ゲンサイはガルディアス帝国に興味があったから来たのではない。その逆、一番興味が無いから、手駒に選んだのだ。それは屈辱だったが、それでもいいとウルスラグナは思った。それで悲願が達成できるなら、それで奪う側になれるのなら、と。
「しかしセレフォルン王国にはオリジンが三人もいます。恥ずかしながら我々だけでは太刀打ちできていない状況。屈強なるガルディアス軍がこうも苦戦を強いられている以上、かのオリジン達の力は認めざるをえません」
「報告は受けておる。強いな。確かに強い。特に『深蒼のオリジン』……その魔法は世界を自在に操るというではないか。しかし……勝てん。鐵のオリジンには、決して勝てん。1200年前の偉大なる10のオリジンでさえ勝てん。たとえ全員でかかったとしても、勝てんであろうな」
青年は信じられないといった顔だったが、ウルスラグナは確信を持って断言した。誰も勝てない。『鐵のオリジン』ゲンサイには、何人たりとも敵わないと。
「もし……」
ウルスラグナはゲンサイの力を始めて目の当たりにした日を思い出していた。まるでつい先日のことのように、明確に思い出せる。それほどまでに鮮烈な光景だったのだ。

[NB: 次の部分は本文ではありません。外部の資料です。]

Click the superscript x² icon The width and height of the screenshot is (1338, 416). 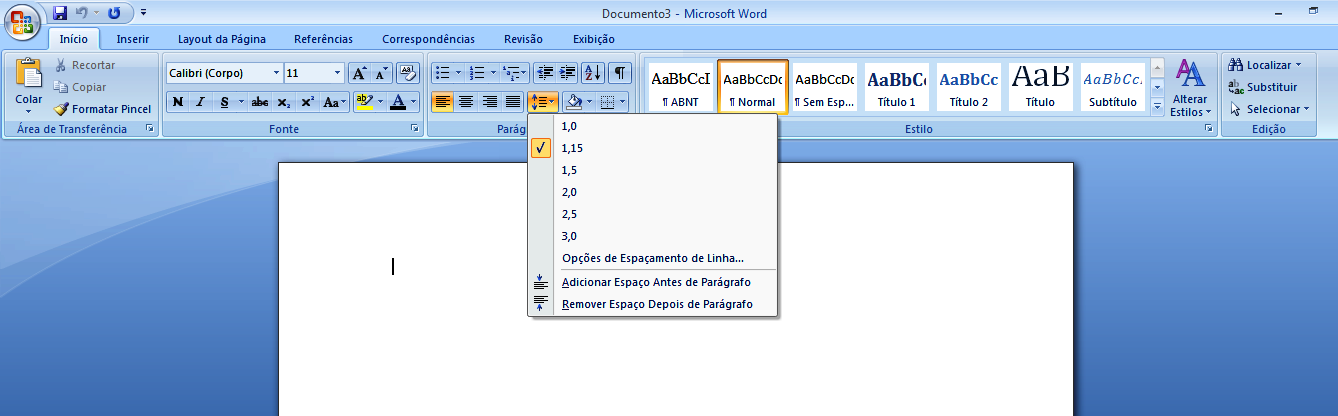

だからウルスラグナはゲンサイの提案に乗った。「ガルディアス帝国は他二国に戦争を仕掛ける。その見返りとしてゲンサイが勝利を与える。そして大陸が統一された後、ウルスラグナはゲンサイの決闘を受ける」という、自身の死が約束された契約を結んだのだ。
全ての英雄を殺し尽くした後、用済みになった最後の「英雄」。英雄のいないガルディアス帝国で唯一の英雄であるウルスラグナを喰らい、ゲンサイとウルスラグナの契約は完遂される。
「もしアレを打倒しうる存在がいるとすれば……」
全てはこの大陸の覇権を取り戻すために。誰からも奪われない強き国にするために。そのためならばとウルスラグナは悪魔と手を組んだのだ。神にすら牙を剥く、そんな悪魔と。